| Texto selecionado |
*-*-*

Ele alerta que há tempos o Brasil deveria pensar em ampliar sua própria exploração e refino ou em parceiros diversos, não ficando na dependência quase exclusiva de um fornecedor majoritário. O especialista lembra que, embora o governo brasileiro possa considerar economicamente vantajosa a aquisição de combustíveis russos, o custo diplomático pode superar os ganhos imediatos.
“Quem está comprando pode até fazer um cálculo e achar que vale a pena. Mas, em termos de provocações desnecessárias aos Estados Unidos e aos seus aliados — dos quais o Brasil, inclusive, vem se afastando, não sei se vale o risco”, afirmou Módolo.
Segundo Cavanha, o Brasil correrá grande risco se fora alvo de sanções americanas e ainda adotar alguma retaliação comercial aos Estados Unidos. “Retaliar pode piorar as relações comerciais e nos deixar ainda mais isolados. Por isso, a única saída responsável é a diversificação dos fornecedores e a construção de uma estratégia de longo prazo para o refino [em território nacional] e a importação”.
Cavanha afirma que o Brasil precisa de segurança energética e autonomia. “Se trata de proteger o funcionamento do país. Não podemos correr o risco de parar os caminhões porque não temos diesel ou porque apostamos todas as fichas em um só fornecedor”.
Para ele, o Brasil está diante de uma escolha decisiva: ou avança para uma política energética madura e previsível, ou continuará à mercê de interesses geopolíticos externos que não priorizam a estabilidade nacional.

*-*-*

Dados de origem:
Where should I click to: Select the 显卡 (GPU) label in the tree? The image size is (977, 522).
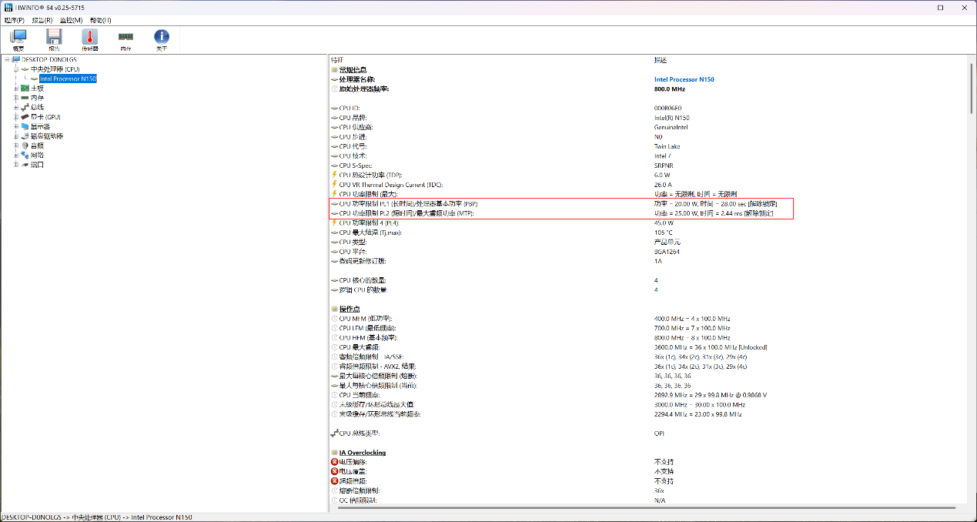tap(45, 117)
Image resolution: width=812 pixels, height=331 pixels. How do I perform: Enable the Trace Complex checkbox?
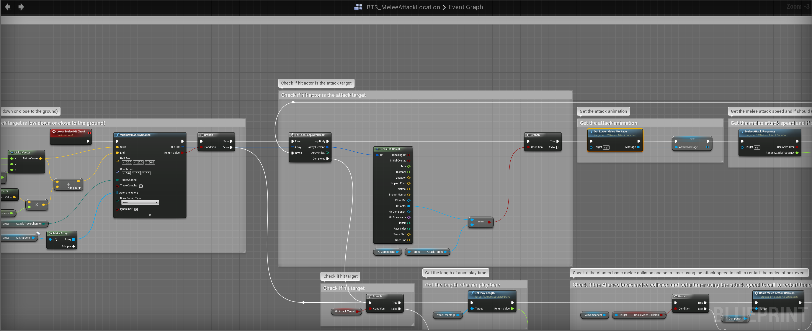pyautogui.click(x=141, y=186)
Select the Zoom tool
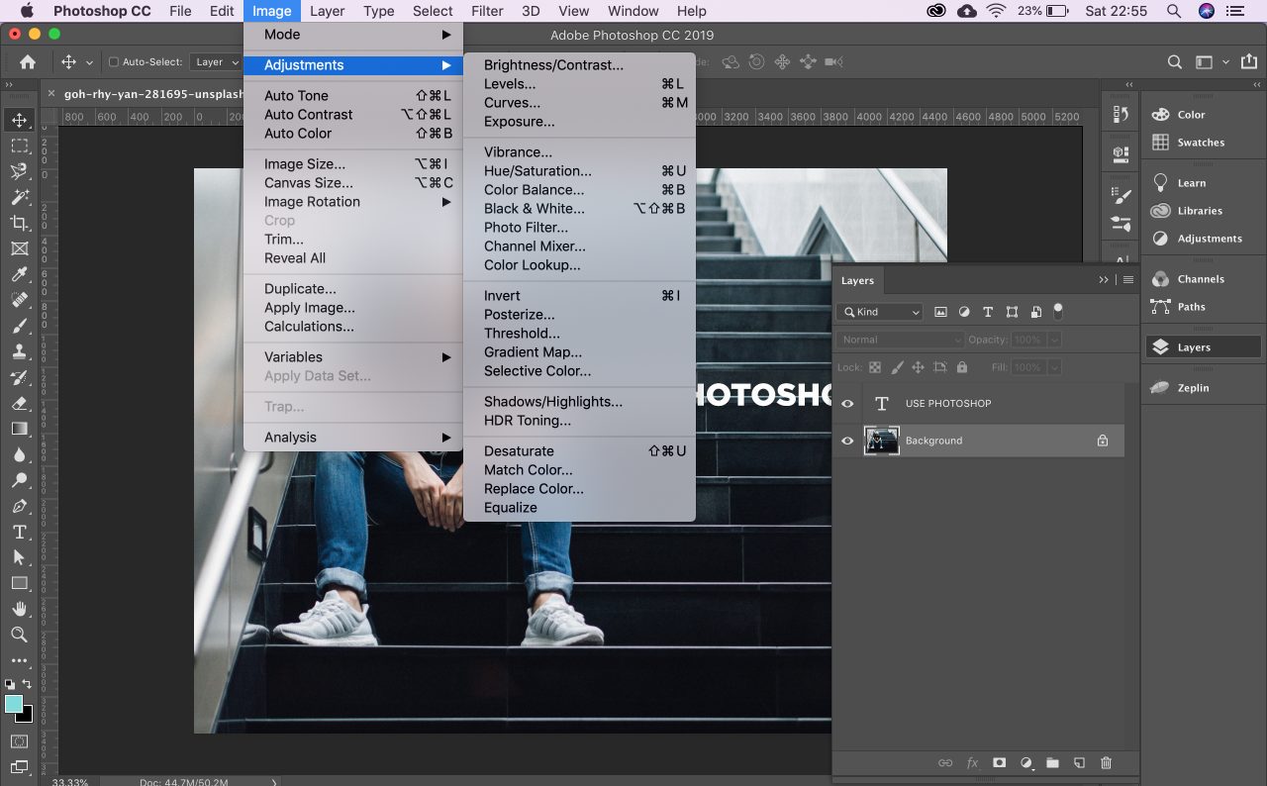1267x786 pixels. coord(19,635)
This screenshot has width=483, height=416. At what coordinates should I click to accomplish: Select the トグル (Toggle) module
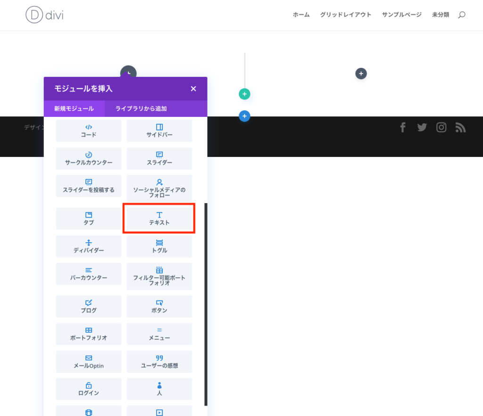159,246
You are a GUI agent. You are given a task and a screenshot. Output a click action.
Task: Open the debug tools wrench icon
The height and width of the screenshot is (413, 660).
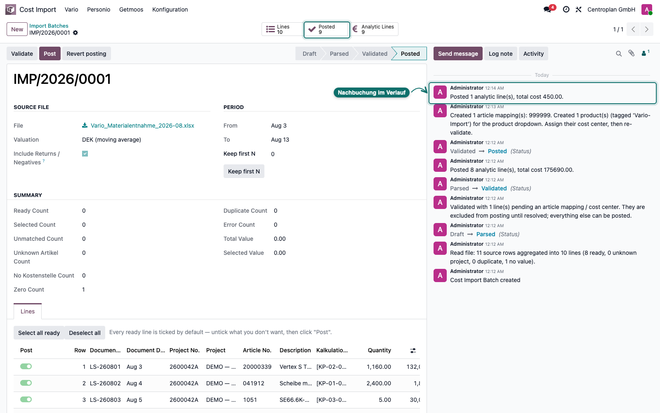point(578,9)
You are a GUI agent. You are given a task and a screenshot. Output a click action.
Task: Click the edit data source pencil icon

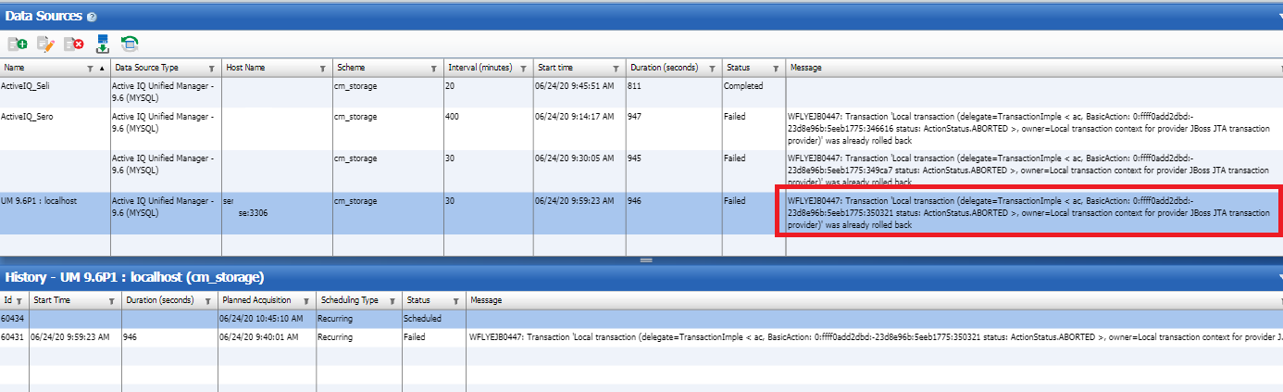[46, 44]
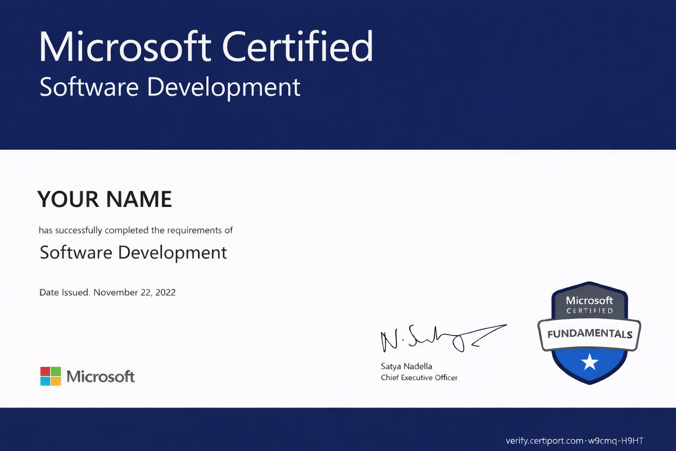Open the verify.certiport.com verification link
Screen dimensions: 676x451
574,440
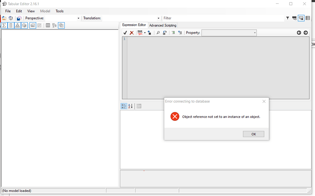Screen dimensions: 315x196
Task: Toggle display folders in the model tree
Action: (x=32, y=25)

*-*-*

| Requisitos das tarefas |
**A.** Transcreva integralmente, sem nenhuma alteração, o texto sobre a segurança energética do Brasil.
**B.** Extraia dos registros, sem nenhuma alteração, tudo o que vai da linha que contém "This screenshot has" até o final dos registros, com as duas pontas incluídas. Deixe as imagens de fora da resposta.
O texto e os registros têm origens distintas.

| Respostas por tarefa |
**A.**
Ele alerta que há tempos o Brasil deveria pensar em ampliar sua própria exploração e refino ou em parceiros diversos, não ficando na dependência quase exclusiva de um fornecedor majoritário. O especialista lembra que, embora o governo brasileiro possa considerar economicamente vantajosa a aquisição de combustíveis russos, o custo diplomático pode superar os ganhos imediatos.
“Quem está comprando pode até fazer um cálculo e achar que vale a pena. Mas, em termos de provocações desnecessárias aos Estados Unidos e aos seus aliados — dos quais o Brasil, inclusive, vem se afastando, não sei se vale o risco”, afirmou Módolo.
Segundo Cavanha, o Brasil correrá grande risco se fora alvo de sanções americanas e ainda adotar alguma retaliação comercial aos Estados Unidos. “Retaliar pode piorar as relações comerciais e nos deixar ainda mais isolados. Por isso, a única saída responsável é a diversificação dos fornecedores e a construção de uma estratégia de longo prazo para o refino [em território nacional] e a importação”.
Cavanha afirma que o Brasil precisa de segurança energética e autonomia. “Se trata de proteger o funcionamento do país. Não podemos correr o risco de parar os caminhões porque não temos diesel ou porque apostamos todas as fichas em um só fornecedor”.
Para ele, o Brasil está diante de uma escolha decisiva: ou avança para uma política energética madura e previsível, ou continuará à mercê de interesses geopolíticos externos que não priorizam a estabilidade nacional.

**B.**
This screenshot has width=483, height=416. At what coordinates should I click to accomplish: Select the トグル (Toggle) module
159,246
You are a GUI agent. You are given a task and a screenshot. Output a click action.
Task: Open the debug tools wrench icon
The height and width of the screenshot is (413, 660).
point(578,9)
You are a GUI agent. You are given a task and a screenshot. Output a click action.
Task: Click the edit data source pencil icon

[46, 44]
Open the verify.certiport.com verification link
Screen dimensions: 676x451
574,440
Screen dimensions: 315x196
Task: Toggle display folders in the model tree
Action: (x=32, y=25)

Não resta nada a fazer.